Calculate the force exerted by a spring on a block when the block, attached to a spring with a natural length of 25 cm, moves rightwards and stretches the spring by 50 cm. The spring constant is 75 N/m.

Solution

Given data:

• Force exerted by spring on a block, Fs = ?
• Initial length of a spring, x0 = 25 cm = 0.25 m
• Final length of a spring, x = 50 cm = 0.5 m
• Spring constant, k = 75 N/m

Applying the formula:

• Fs = k Δx = k × (x – x0)
• Fs = 75 × (0.5 – 0.25)
• Fs = 75 × 0.25
• Fs = 18.75 N

Therefore, the force exerted by spring on a block is -18.75 N. (left)

### Problem #2

Determine the force exerted by a spring on a block when the block, attached to a spring with a natural length of 15 cm, moves leftwards and compresses the spring by 5 cm. The spring constant is 55 N/m.

Solution

Given data:

• Force exerted by spring on a block, Fs = ?
• Initial length of a spring, x0 = 15 cm = 0.15 m
• Final length of a spring, x = 5 cm = 0.05 m
• Spring constant, k = 55 N/m

Applying the formula:

• Fs = k Δx = k × (x – x0)
• Fs = 55 × (0.05 – 0.15)
• Fs = 55 × (-0.01)
• Fs = -5.5 N

Therefore, the force exerted by spring on a block is 5.5 N. (right)

### Problem #3

A spring is in equilibrium, with its left end fixed to a wall and its right end fixed to a wooden crate. When the wooden crate is moved to the right, the spring stretches from a length of 0.5 m to 0.65 m.
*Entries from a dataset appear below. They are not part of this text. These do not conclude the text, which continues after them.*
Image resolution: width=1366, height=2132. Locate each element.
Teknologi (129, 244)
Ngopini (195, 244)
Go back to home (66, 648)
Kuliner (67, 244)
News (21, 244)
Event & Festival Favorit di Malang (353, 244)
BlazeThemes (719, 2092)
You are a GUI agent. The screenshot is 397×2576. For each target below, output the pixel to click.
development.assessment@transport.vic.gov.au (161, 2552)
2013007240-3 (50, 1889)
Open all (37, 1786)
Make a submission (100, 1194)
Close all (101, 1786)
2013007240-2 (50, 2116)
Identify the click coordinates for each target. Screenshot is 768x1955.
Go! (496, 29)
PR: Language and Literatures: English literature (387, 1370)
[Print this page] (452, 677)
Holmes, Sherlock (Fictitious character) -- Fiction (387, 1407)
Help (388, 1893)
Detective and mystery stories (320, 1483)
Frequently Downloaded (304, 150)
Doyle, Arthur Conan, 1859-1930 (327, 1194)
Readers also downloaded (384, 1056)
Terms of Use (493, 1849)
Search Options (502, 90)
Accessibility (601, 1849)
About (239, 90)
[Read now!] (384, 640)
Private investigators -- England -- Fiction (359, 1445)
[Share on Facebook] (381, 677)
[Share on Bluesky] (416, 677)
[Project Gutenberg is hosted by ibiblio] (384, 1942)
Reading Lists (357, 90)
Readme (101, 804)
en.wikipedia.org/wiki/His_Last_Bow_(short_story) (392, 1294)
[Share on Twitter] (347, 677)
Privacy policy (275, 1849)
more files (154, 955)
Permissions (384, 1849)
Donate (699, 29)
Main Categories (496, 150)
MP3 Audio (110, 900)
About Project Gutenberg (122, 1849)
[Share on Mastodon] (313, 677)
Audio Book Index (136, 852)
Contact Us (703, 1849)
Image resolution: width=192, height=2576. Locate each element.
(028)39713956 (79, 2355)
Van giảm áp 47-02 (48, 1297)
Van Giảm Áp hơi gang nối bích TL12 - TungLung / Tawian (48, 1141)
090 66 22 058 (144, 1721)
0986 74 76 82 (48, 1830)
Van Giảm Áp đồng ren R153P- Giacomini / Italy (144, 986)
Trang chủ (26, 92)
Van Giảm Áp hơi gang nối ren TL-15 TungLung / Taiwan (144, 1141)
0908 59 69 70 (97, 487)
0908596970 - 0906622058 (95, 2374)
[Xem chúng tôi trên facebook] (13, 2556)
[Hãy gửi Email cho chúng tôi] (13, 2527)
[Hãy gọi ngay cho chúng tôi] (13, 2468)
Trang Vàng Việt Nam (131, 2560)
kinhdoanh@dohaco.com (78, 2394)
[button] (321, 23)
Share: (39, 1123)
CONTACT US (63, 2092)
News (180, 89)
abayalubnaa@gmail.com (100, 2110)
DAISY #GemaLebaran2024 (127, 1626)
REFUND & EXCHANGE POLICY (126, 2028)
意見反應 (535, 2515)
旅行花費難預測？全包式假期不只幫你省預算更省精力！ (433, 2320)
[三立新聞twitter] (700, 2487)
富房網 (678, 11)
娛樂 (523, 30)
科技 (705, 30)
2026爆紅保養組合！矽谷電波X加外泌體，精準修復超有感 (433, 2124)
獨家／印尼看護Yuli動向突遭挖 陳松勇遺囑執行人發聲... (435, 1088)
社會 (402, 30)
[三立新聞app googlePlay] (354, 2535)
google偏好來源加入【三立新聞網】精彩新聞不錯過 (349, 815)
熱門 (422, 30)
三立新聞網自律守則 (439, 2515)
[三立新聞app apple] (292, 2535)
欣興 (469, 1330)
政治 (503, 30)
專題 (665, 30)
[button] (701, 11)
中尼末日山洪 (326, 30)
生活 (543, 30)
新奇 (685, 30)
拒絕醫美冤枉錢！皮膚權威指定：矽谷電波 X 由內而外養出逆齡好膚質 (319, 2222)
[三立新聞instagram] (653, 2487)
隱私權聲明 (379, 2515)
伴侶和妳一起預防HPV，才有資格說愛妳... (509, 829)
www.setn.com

Calculate the force exerted by the spring on the wooden crate, given that the spring constant is 150 N/m.

Solution

Given data:

• Initial length of a spring, x0 = 0.5 m
• Final length of a spring, x = 0.65 m
• Force exerted by spring on a wooden crate, Fs = ?
• Spring constant, k = 150 N/m

Applying the formula:

• Fs = k Δx = k × (x – x0)
• Fs = 150 × (0.65 – 0.5)
• Fs = 150 × (0.15)
• Fs = 22.5 N

Therefore, the force exerted by spring on a wooden crate is -22.5 N. (left)

### Problem #4

A spring is in equilibrium, with its left end fixed to a wall and its right end fixed to a wooden crate. When the wooden crate is moved to the left, the spring compresses from a length of 0.5 m to 0.2 m. Calculate the force exerted by the spring on the wooden crate, given that the spring constant is 170 N/m.

Solution

Given data:

• Initial length of a spring, x0 = 0.5 m
• Final length of a spring, x = 0.2 m
• Force exerted by spring on a wooden crate, Fs = ?
• Spring constant, k = 170 N/m

Applying the formula:

• Fs = k Δx = k × (x – x0)
• Fs = 170 × (0.2 – 0.5)
• Fs = 170 × (-0.3)
• Fs = -51 N

Therefore, the force exerted by spring on a wooden crate is 51 N. (right)